Running Agents

June 11, 2026 · View on GitHub

Execution modes, local limits, and scaling.

Three ways to run

Single agent — run one agent for a focused task. The agent gets its context cascade, executes autonomously, and writes results to GitHub and memory. This is the building block.

squads run research/analyst
squads run intelligence --task "Scan competitor pricing changes"

Squad conversation — run an entire squad as a coordinated team. The lead briefs first, workers execute in parallel, the lead reviews outputs, and the cycle repeats until the team converges on a result. This is where multi-agent synergy happens.

squads run research --parallel

Autonomous dispatch — let Squads decide what to run, when, and in what order. Autopilot reads priorities and feedback, respects phase ordering, and manages budget constraints. This is the hands-off mode for continuous operations.
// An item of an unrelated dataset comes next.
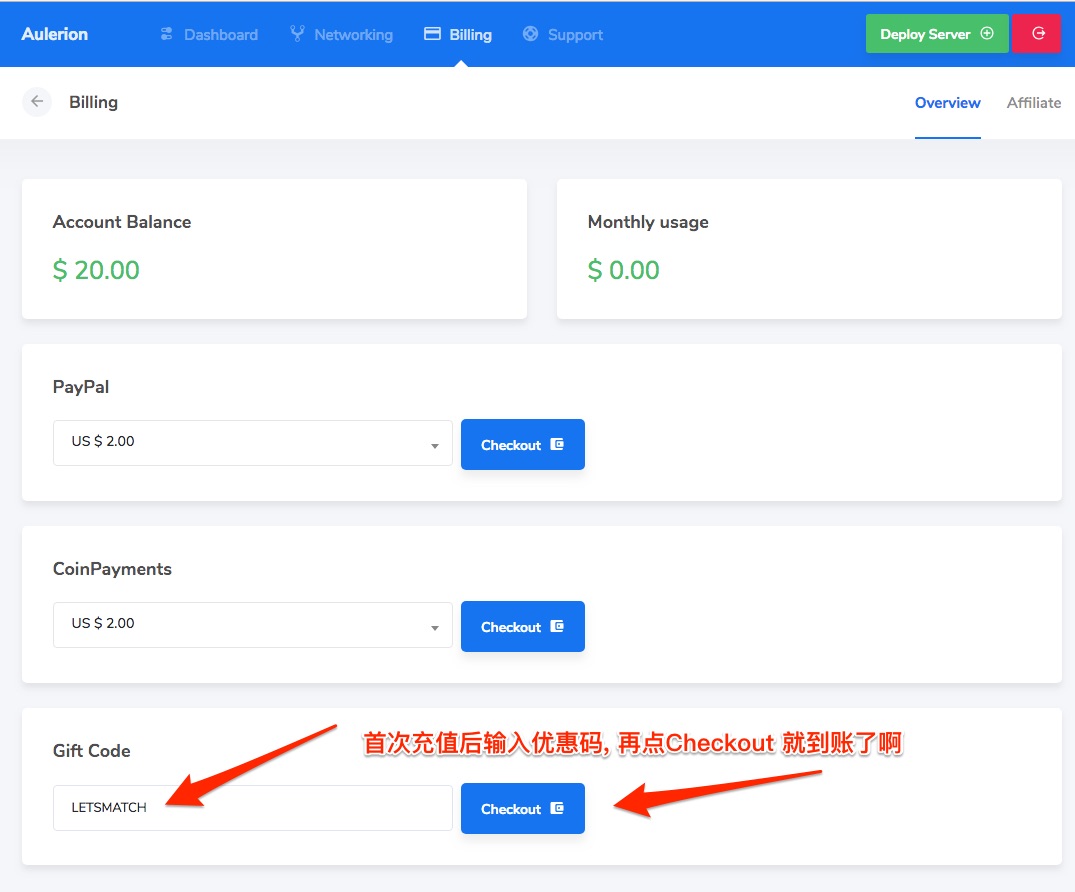Click the Billing page title
Screen dimensions: 1075x892
(93, 102)
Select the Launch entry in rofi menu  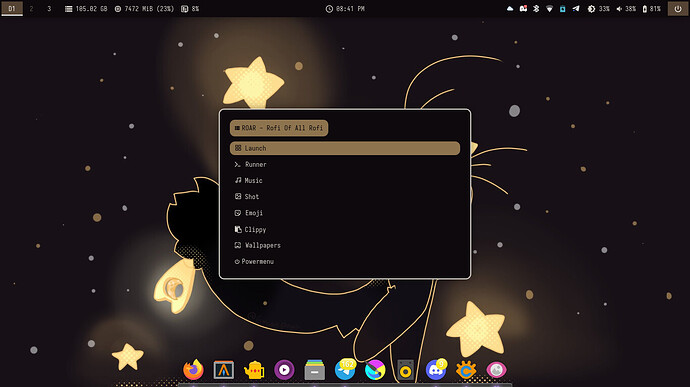(x=345, y=148)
squads autopilot --interval 30 --budget 50

Local execution

Squads runs locally by default — your machine, your API keys, your control. There's no cloud dependency for core functionality. Each agent execution spawns a CLI process (claude, gemini, etc.) that runs until completion. Your data never leaves your machine unless the agent explicitly pushes to GitHub or another service you've configured.

Local limits

Parallel squads	Machine
2–3	8 GB RAM, 4 cores (laptop)
4–6	16 GB RAM, 8 cores (workstation)
8–12	32 GB+ RAM, 10+ cores (M-series Mac / desktop)
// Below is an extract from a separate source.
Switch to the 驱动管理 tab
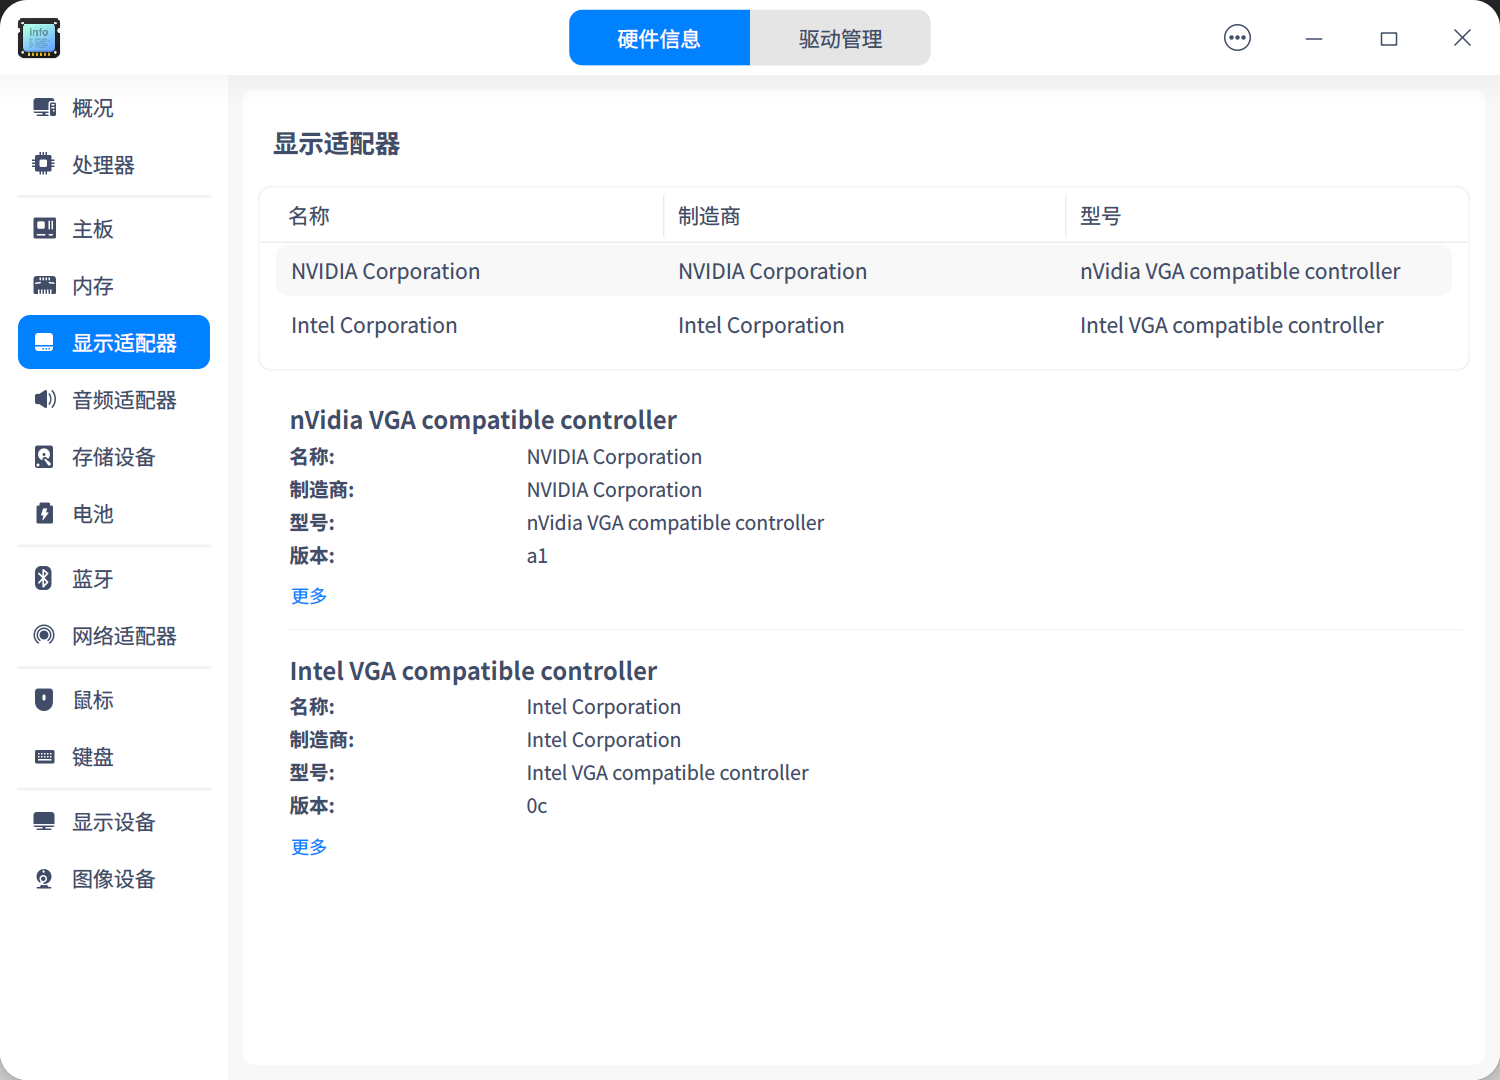This screenshot has height=1080, width=1500. click(839, 37)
Actual capacity depends on your CPU, memory, and which providers you use. squads autopilot --max-parallel 3 controls concurrent executions. Monitor with squads sessions.

Cloud scaling

Local execution works well for individuals and small teams, but it has natural limits — your machine needs to stay running, parallel execution is bounded by hardware, and there's no shared visibility across team members. When you're ready to scale autonomous operations across teams, cloud execution runs the same agents, same memory, same commands — but on managed infrastructure instead of your laptop.